How much does mass matter?

Talking to people about low-energy buildings, I’m often struck by how the conversation frequently swings to thermal mass as a way to reduce heating demand. To my mind this focus in the general public’s perception is out of all proportion to the ability of thermal mass to reduce heating demand; the key performance indicator for low-energy housing in the UK. I hope this blog post might go a little way to correcting that by bringing a bit of clarity to some often-misunderstood building physics.


Mass doesn't 'trap heat', it resists temperature change

When heat is added or taken away from a substance, that substance warms up (its temperature rises) or cools down (its temperature falls). How much the temperature changes for a given amount of heat added depends on the specific heat capacity and the mass of the substance. Put a pan of water on a hob for twenty seconds and it only warms a little, heat the same pan for the same length of time on the same hob with just air in (with the lid on, we’re interested in efficiency after all!) and the temperature will rise a lot more. Both the density (and thus the mass in the pan) and the specific heat capacity of water are higher, so the same amount of heat energy added to it causes its temperature to rise less than for air. We can say that water is more ‘thermally massive’ than air. Similarly a litre of warm water will cool slower than a litre of air starting at the same temperature.


The rate at which heat flows through walls, floors and roofs is determined by their U value, and taking this equation apart is informative. The U value describes the heat flow in Watts per square metre per degree Kelvin (or Celcius) difference between the internal and external temperature (W/m2-K). There is no mention of mass in this equation. For a wall with a U value of 0.10 W/m2-K (typical of a Passive House standard building in Scotland), if the temperature difference between inside and outside is 20°C, then heat loss through the walls will be 2 Watts per square metre of wall. A similar formula describes the heat lost through replacing the air in a building with fresh air. This depends on the temperature difference between the fresh and stale air and the rate of change. In both cases the thermal mass of the building makes no difference to this rate of heat loss.


If two buildings have the same U values and air-change rates but one is thermally massive (it has a lot of thermal mass within the insulated envelope of the building) and one is thermally lightweight, then the rate at which the temperature in the building changes if heat losses are not balanced by heat gains will be different (the thermally massive building will change temperature more slowly). For a given amount of heat loss or gain, the temperature of the high-mass building will change less than that of the low-mass building. Conversely it will take much more heat energy to warm a high-mass building up by the same amount as a low-mass building. So high-mass buildings don’t hold on to heat, but they do hold on to temperature.

_EXTRACTED INFORMATION_

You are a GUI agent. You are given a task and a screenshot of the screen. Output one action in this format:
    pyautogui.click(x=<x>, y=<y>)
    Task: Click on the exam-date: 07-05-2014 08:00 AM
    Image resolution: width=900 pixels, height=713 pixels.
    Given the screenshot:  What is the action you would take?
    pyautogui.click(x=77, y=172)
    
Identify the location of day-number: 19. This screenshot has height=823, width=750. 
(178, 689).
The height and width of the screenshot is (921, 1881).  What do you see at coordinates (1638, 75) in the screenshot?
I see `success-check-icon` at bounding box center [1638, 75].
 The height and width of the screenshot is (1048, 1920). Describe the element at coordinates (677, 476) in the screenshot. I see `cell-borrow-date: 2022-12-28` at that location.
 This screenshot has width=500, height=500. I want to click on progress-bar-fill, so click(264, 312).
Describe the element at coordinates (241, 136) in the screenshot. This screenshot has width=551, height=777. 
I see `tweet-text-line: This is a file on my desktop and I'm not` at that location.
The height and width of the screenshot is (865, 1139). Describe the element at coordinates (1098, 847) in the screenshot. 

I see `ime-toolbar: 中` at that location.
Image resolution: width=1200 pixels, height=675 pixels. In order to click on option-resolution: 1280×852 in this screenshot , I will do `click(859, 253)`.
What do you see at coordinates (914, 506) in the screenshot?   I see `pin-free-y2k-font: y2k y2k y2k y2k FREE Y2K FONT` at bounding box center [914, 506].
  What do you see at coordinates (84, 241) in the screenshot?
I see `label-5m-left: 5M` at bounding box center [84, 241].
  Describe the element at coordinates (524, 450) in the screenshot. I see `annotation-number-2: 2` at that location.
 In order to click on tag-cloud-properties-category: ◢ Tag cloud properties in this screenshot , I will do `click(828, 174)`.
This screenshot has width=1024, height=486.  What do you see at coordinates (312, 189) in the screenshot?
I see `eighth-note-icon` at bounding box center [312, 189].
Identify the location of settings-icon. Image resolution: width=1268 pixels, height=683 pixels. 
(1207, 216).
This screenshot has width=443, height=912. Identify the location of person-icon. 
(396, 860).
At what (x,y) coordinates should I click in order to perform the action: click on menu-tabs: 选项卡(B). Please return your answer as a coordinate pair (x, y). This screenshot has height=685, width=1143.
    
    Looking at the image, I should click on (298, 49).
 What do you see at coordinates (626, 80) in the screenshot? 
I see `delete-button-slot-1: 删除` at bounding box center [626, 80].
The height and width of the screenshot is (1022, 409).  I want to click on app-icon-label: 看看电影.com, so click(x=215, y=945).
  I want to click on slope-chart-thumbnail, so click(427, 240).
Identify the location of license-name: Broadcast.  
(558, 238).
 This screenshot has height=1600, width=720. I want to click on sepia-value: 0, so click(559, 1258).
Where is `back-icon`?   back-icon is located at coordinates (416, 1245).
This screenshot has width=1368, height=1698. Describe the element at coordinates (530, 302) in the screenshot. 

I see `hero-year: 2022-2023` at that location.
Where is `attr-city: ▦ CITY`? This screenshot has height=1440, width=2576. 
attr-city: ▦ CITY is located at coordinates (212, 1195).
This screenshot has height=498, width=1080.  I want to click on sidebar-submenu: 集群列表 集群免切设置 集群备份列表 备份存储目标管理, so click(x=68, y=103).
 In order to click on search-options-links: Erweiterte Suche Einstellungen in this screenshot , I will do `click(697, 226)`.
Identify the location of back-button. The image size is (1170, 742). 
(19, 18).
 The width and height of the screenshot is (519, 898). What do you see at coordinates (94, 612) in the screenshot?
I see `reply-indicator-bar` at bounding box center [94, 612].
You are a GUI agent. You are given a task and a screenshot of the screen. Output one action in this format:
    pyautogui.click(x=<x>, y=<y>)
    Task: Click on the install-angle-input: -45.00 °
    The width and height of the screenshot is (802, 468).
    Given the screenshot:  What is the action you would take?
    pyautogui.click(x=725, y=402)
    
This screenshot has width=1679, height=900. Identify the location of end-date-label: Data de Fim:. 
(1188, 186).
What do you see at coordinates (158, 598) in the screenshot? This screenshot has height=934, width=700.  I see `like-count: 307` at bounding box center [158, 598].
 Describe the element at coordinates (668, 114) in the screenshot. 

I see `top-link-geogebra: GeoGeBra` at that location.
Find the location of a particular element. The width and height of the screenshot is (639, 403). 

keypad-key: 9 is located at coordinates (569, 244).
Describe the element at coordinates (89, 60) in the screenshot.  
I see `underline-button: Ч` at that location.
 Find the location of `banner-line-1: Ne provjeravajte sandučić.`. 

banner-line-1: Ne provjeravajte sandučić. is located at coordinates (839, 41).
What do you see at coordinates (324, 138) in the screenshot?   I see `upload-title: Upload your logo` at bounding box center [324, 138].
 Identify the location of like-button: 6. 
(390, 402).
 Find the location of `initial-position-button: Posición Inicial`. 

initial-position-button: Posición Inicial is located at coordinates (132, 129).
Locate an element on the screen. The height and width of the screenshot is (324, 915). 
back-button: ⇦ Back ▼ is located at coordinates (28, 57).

_PROBLEMS AND TASKS_
A) Reproduce the portion of the listing that opens with the line containing "What do you see at coordinates (324, 138)" and runs through the listing's final line, keeping both ends.
B) Please pick up the article on thermal mass in buildings after its last sentence and keep writing.
The article on thermal mass and the listing have no connection to each other.

_EXERCISE RESPONSES_
A)
What do you see at coordinates (324, 138) in the screenshot?   I see `upload-title: Upload your logo` at bounding box center [324, 138].
 Identify the location of like-button: 6. 
(390, 402).
 Find the location of `initial-position-button: Posición Inicial`. 

initial-position-button: Posición Inicial is located at coordinates (132, 129).
Locate an element on the screen. The height and width of the screenshot is (324, 915). 
back-button: ⇦ Back ▼ is located at coordinates (28, 57).

B)
To understand the impact this has on the heating demand of buildings let’s do a little thought experiment on two imaginary buildings to understand how thermal mass affects the heat demand in different scenarios. One building has high thermal mass and one low thermal mass, but with identical construction of the walls, roofs, floors (let’s say all the additional thermal mass is in intermediate floors and internal partitions), identical windows, shading, airtightness, MVHR, etc.


Scenario one - heat losses higher than gains, heating on

In the first scenario it is cold and cloudy, heat loss from the building exceeds heat gains from solar gains, occupants, appliances and hot water systems and both houses are being kept at the same constant internal temperature by the heating system. The heating required to keep a constant temperature will be determined by the rate at which the buildings lose heat, which will be determined by the U values and air change rates, both of which are identical for both buildings. In this first scenario the thermal mass makes no difference to the heat demand of the building.


Scenario two - heat losses higher than gains, heating off

In the second scenario the heating is off (let’s say the owners are away for the weekend) and the weather is, again, cold (0°C) and overcast. Even though the building is well insulated and airtight it is losing more heat than it is gaining from the sun and appliances (fridges, etc. running even when occupants are out). Both of our buildings start this second scenario at the same temperature of 20°C.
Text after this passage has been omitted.